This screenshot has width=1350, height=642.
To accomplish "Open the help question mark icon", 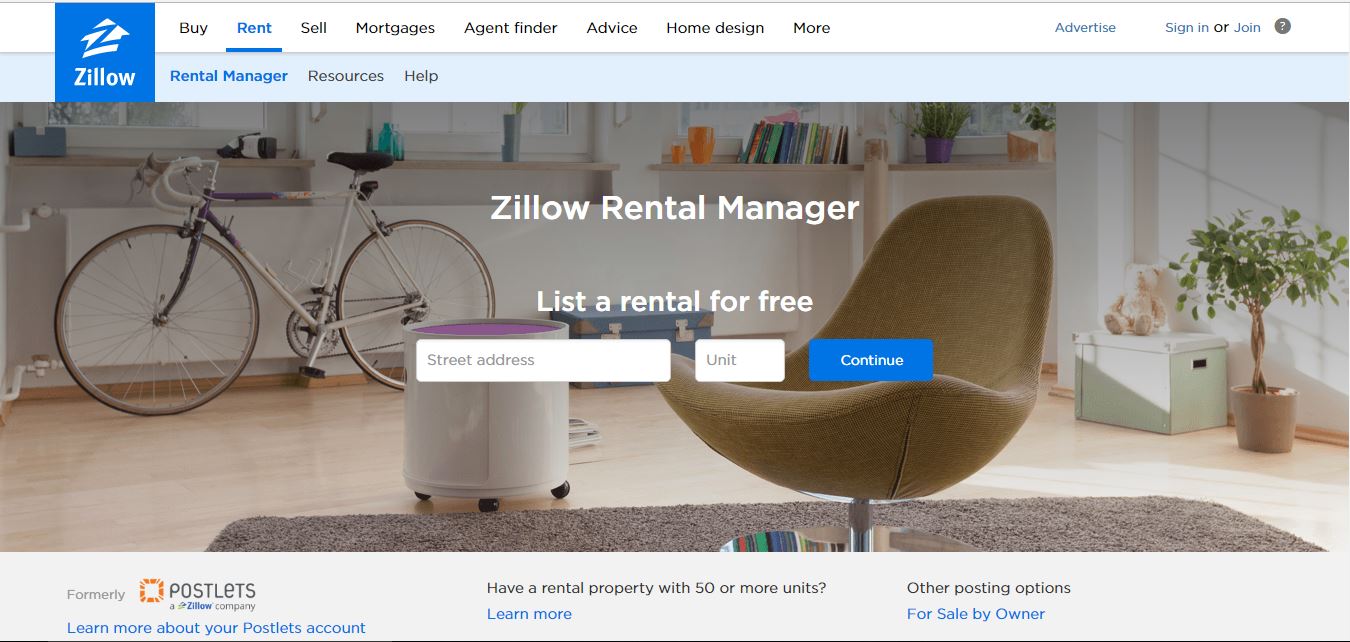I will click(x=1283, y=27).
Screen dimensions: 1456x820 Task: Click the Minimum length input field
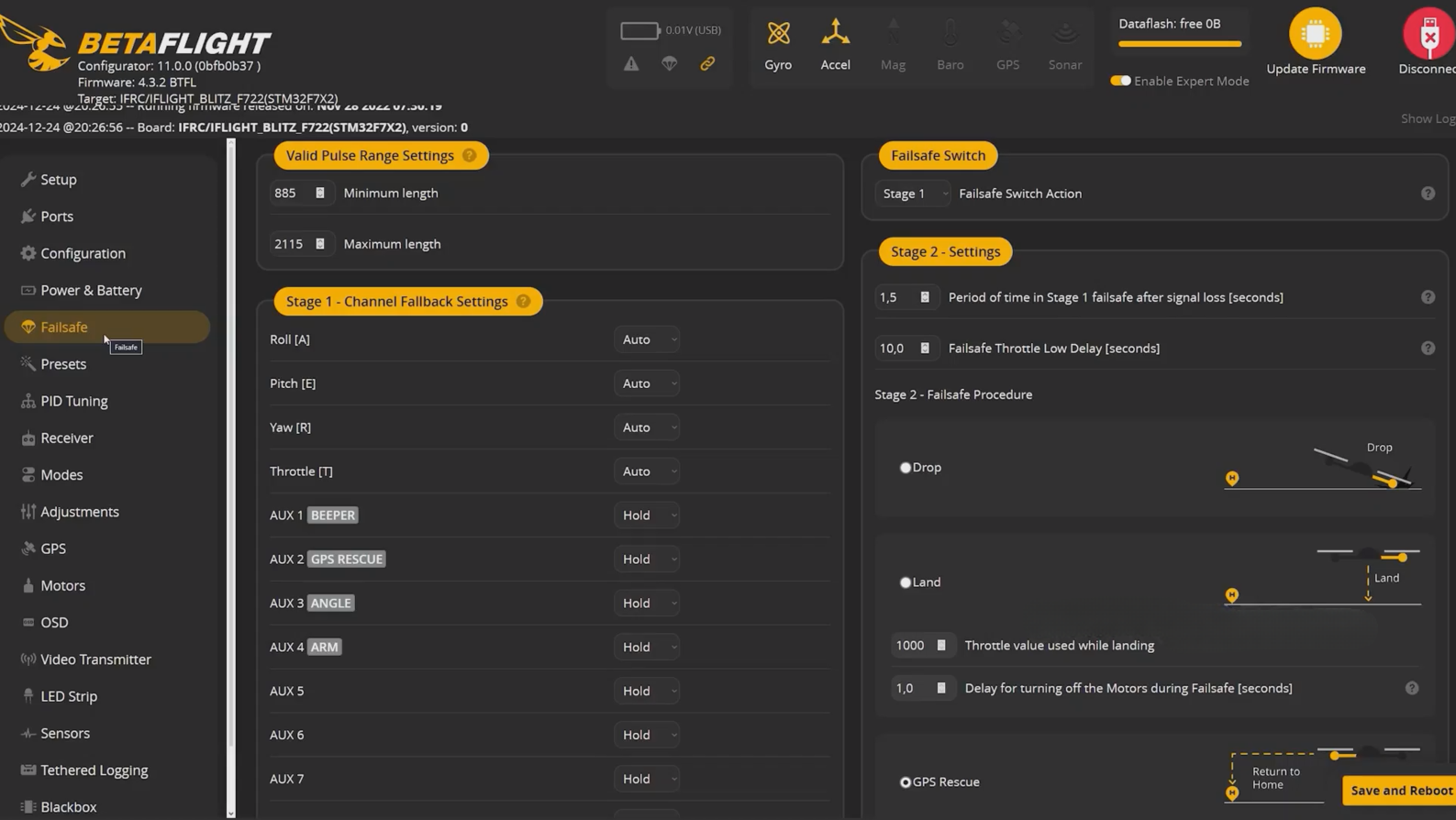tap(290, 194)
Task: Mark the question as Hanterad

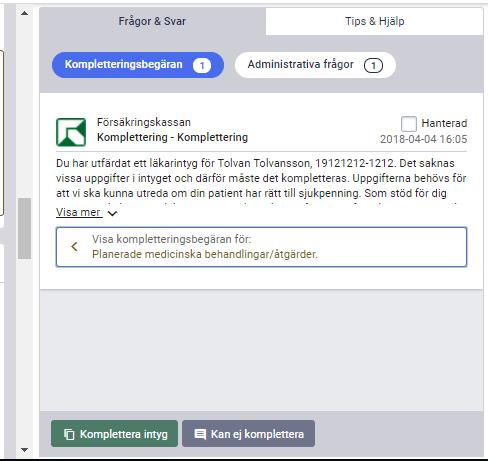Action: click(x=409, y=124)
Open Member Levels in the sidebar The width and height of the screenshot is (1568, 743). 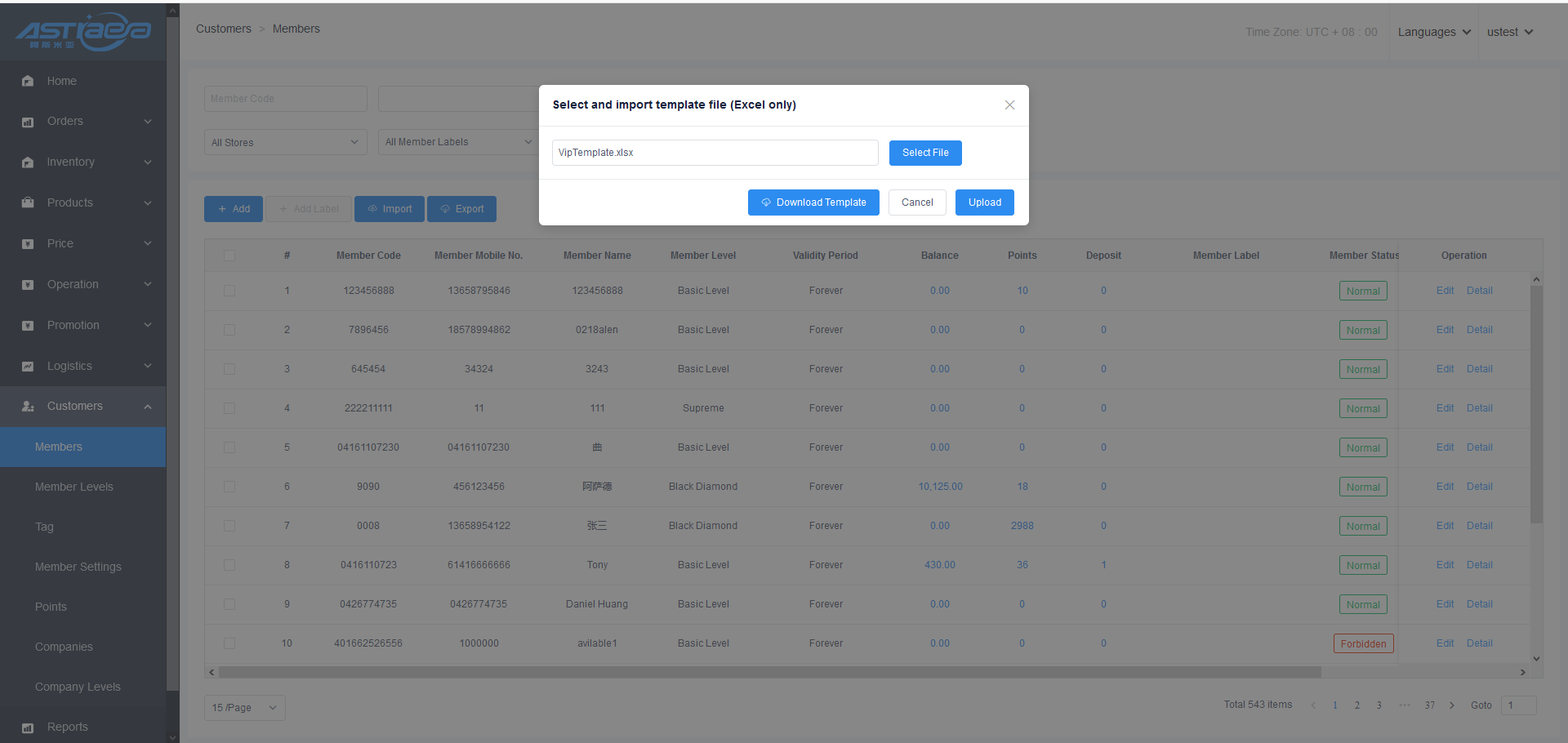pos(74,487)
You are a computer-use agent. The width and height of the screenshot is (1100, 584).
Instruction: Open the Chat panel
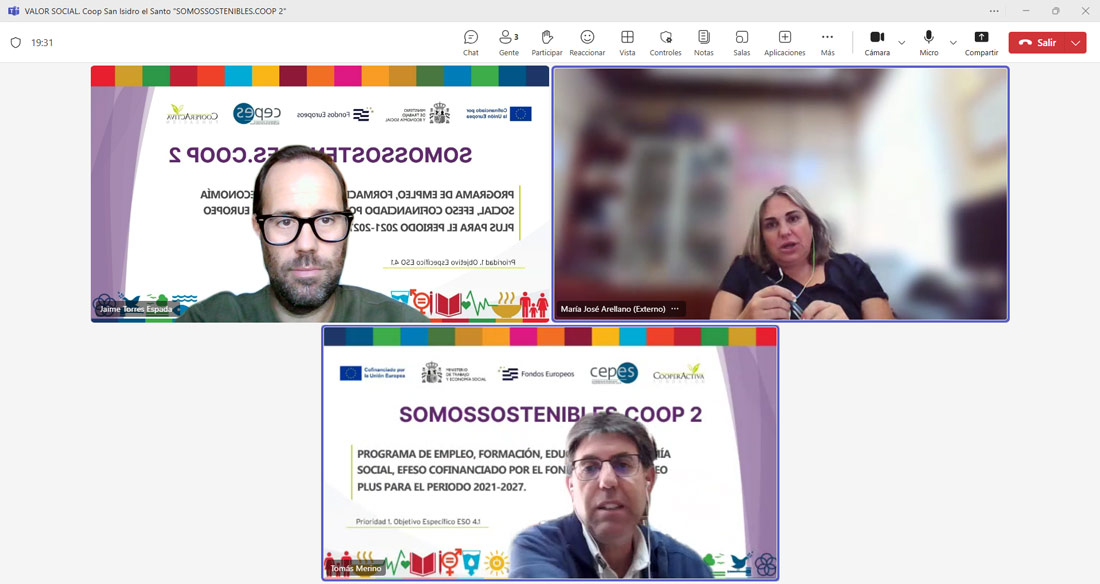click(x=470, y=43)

......

Assignment: Skip the pictures; extract only the lines from the line with "You are a computer-use" through the final line of the material, exactly as they appear.

Finished task:
You are a computer-use agent. The width and height of the screenshot is (1100, 584).
Instruction: Open the Chat panel
click(x=470, y=43)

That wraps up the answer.